31. The plea in the written statement is that in the year 1994-95, overwhelmed by the selfless dedication and devotion of the defendants Sant Baba Nagpal Ji out of natural love and affection orally gave ownership (and we understand it to mean possession) for life to the defendants of such portion of Maatangi Bhavan Complex which is in their possession. When i.e. on what date was this done by Sant Baba Nagpal Ji? Nothing has been stated. The decision of the Supreme Court in D.M.Deshpandey's case

(supra) which affirmed the view taken by the Bombay High Court in Nilesh Consturction Co.'s case (supra) would be clearly attracted : as in Nilesh Construction Co's case a plea of tenancy without disclosing the day when the tenancy was created and the exact nature thereof was held to be an insufficient pleading to constitute a defence to protect the possession as a tenant, similar would be the position in the instant case. Further, as was observed by the U.S.Supreme Court in Denver & Rio Grande's case (supra) a plea of licence must exhibit the licence, and the defendants not being able to do so would be an additional factor to support the impugned decision.

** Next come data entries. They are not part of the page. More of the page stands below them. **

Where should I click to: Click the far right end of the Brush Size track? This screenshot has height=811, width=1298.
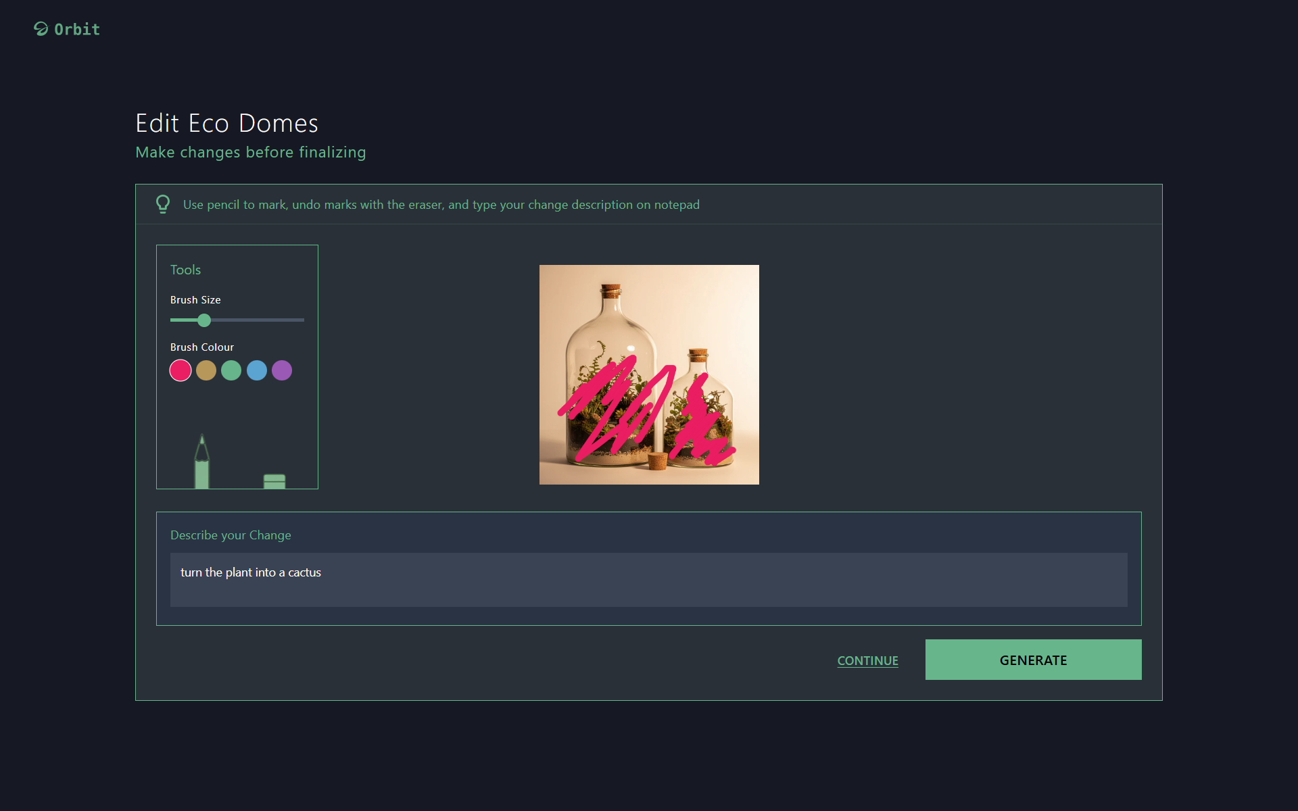click(x=303, y=320)
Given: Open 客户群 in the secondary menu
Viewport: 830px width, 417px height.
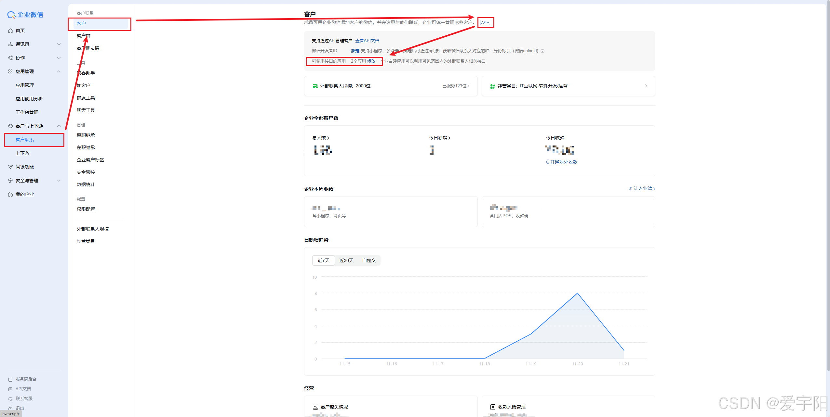Looking at the screenshot, I should 84,36.
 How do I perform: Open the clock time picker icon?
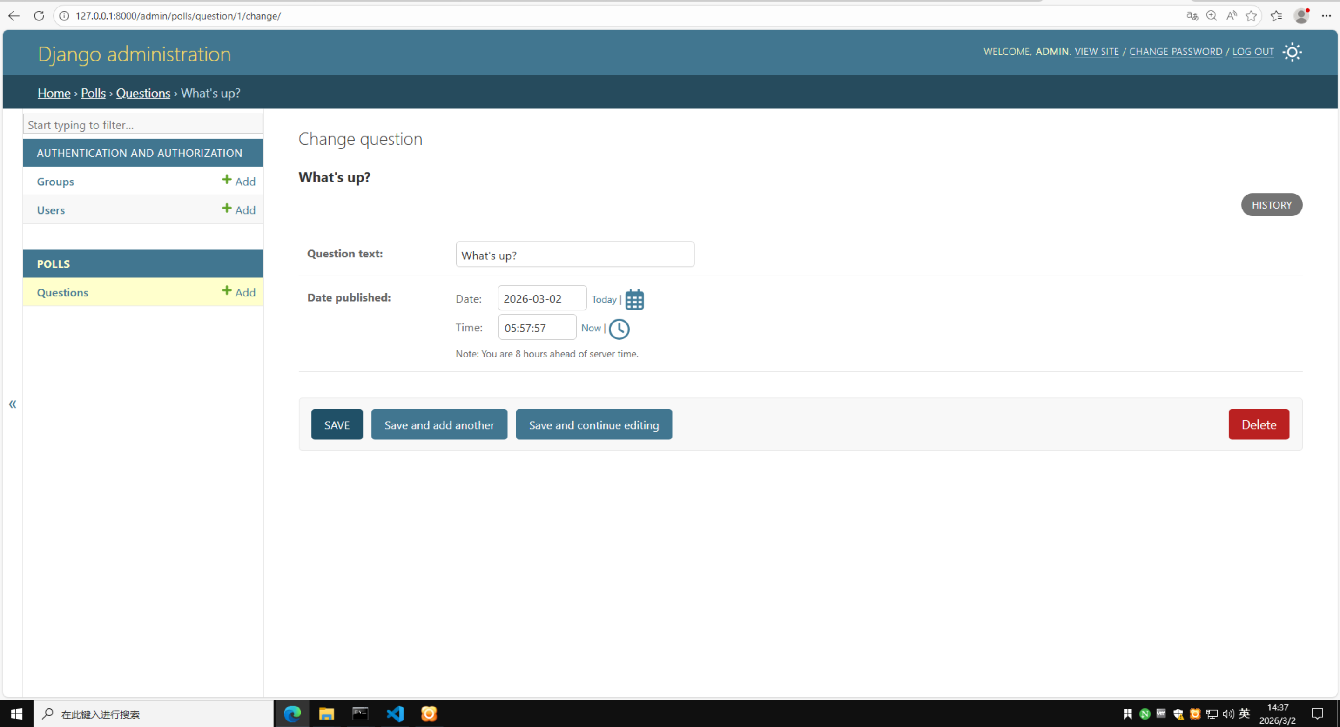619,329
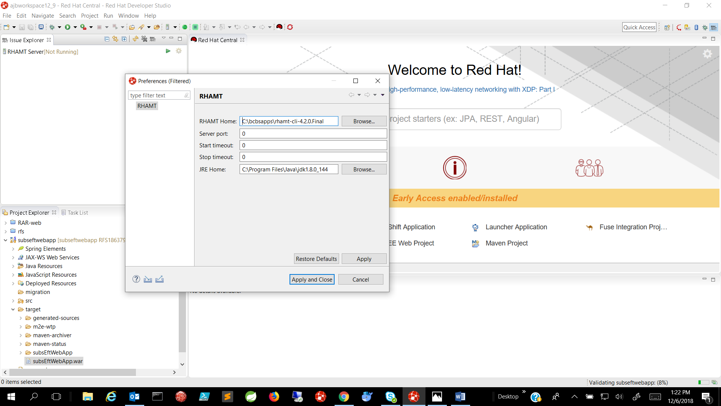Collapse all issues in Issue Explorer
The width and height of the screenshot is (721, 406).
(x=107, y=39)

32. Before bringing the curtains down we would note that in CM No 5241/2014 in RFA(OS) 62/2014, CM No.5243/2014 in RFA(OS) 63/2014, CM No.5246/2014 in RFA(OS) 64/2014 and CM No.5248/2014 in RFA(OS) 65/2014 filed under Order 41 Rule 27 of the Code of Civil Procedure the appellants had prayed to lead additional evidence; being sale- deed stated to have been executed by Sant Baba Nagpal Ji on March 15, 1996 in favour of one Pyara Singh pertaining to 1 bigha and 9 biswa land in village Kilokari Tehsil Mehrauli to urge that if proved, the sale-deed would evidence that Sant Baba Nagpal Ji did not vests all his properties in the Trust.

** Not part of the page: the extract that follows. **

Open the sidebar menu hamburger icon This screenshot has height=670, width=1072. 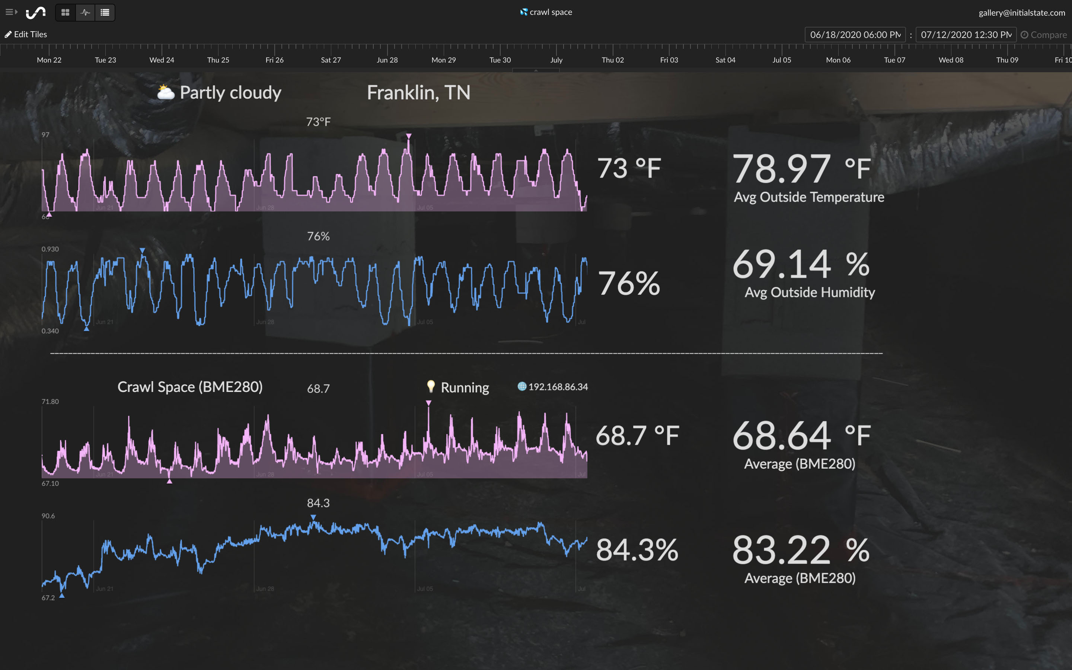(11, 12)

33. Learned counsel for the respondents submitted that proceeds from the sale of land referred to above was credited to the account of the Trust and the Trust had passed a resolution authorizing Sant Baba Nagpal Ji to sell the said land notwithstanding there being no recital in the sale deed to said effect.

34. We are of the opinion that no useful purpose would be served for parties to be allowed to lead evidence with respect to the sale deed in

question for the reason we find that in the Declaration of Trust there is enough evidence that properties at village Chattarpur, Tehsil Mehrauli hithertofore owned by Sant Baba Nagpal Ji were settled in the Trust, and that the Maatanga Bhavan Complex is on lands in village Chattarpur. Further, in the teeth of the admission of the respondents contained in Ex.P- 11 and the additional admission of Shashi Bhushan Sharma in Ex.P-14, decree on admission has to be passed.

35. The appeals are dismissed but without any order as to costs.